◆ WRITTEN REQUEST
List every form of oats named in the goat-feed thread below.

◆ PASSAGE
==============================

At my feed store the prices are changed the other way as they charge more for doing things to the oats. I feed whole oats to my goats and they love them and havent had any problems. I also add alfafaf pellets and other feed too.
Kathy


----------



## tmfinley (Feb 21, 2008)

Okay, someone can correct me if I'm wrong, but I asked a similar question about 6 months ago and I remember a few things. My question was between whole and rolled. The concensus was either oats was okay. Some people thought that the rolled oats (and maybe this applies to crimped as well), were easier to digest, while others thought because goats are ruminants and not single stomach animals they could digest the whole just as well. I buy whichever is cheapest. 


The reason given for price difference was because the extra stuff done to the oats costs more in some places ie with the rolled and crimped. But in other places the whole oats cost more because when horse people buy WHOLE oats they do not want broken pieces at all and the mill has to be anal about getting only perfect whole pieces in the bag. 

Hope this helps.

Tiffany


----------



## feistygoatwoman (Apr 29, 2008)

==============================

◆ INFORMATION PROVIDED
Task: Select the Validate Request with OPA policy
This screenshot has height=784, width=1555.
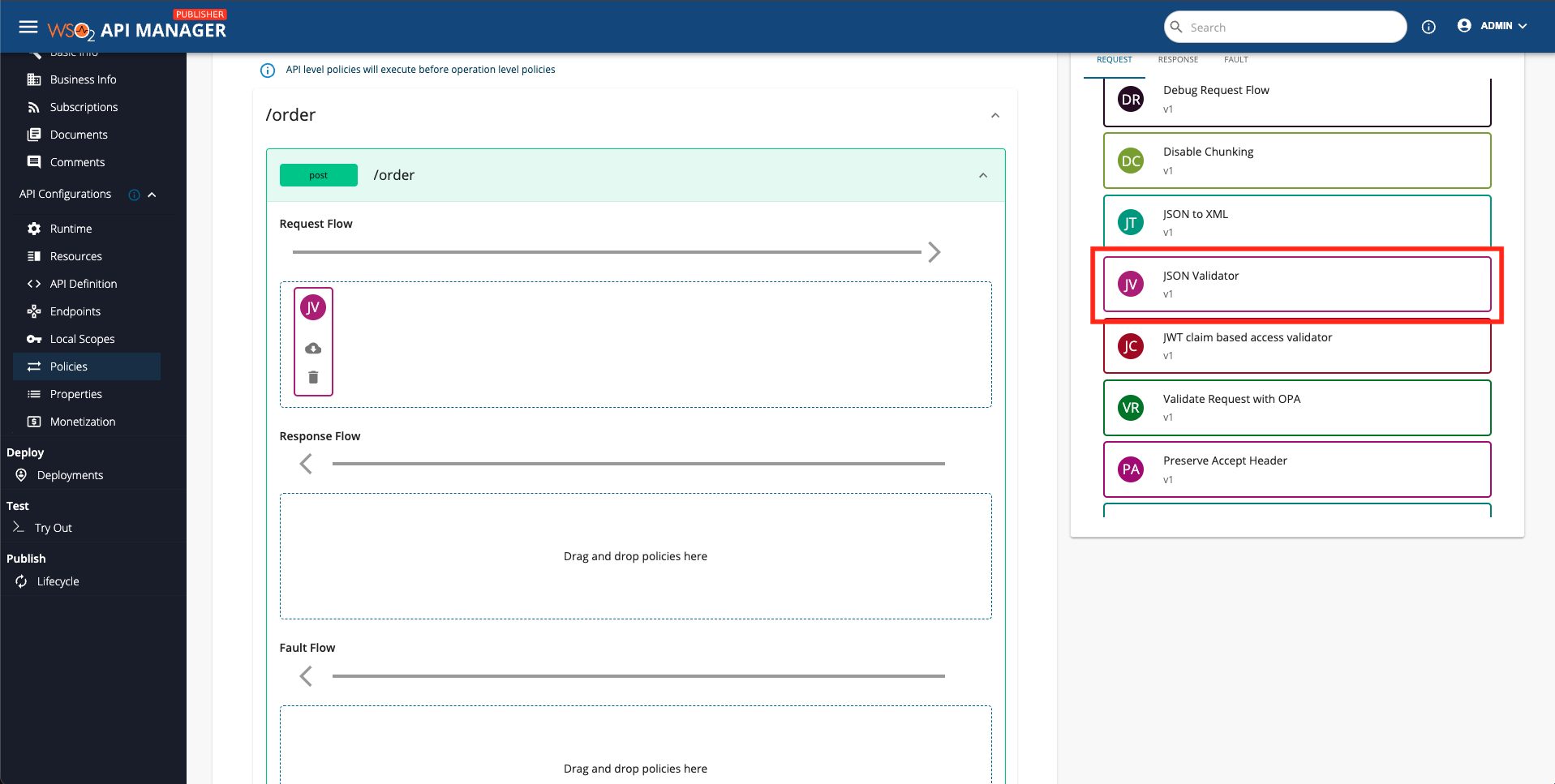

==============================

◆ FINAL RESULT
Whole, rolled, crimped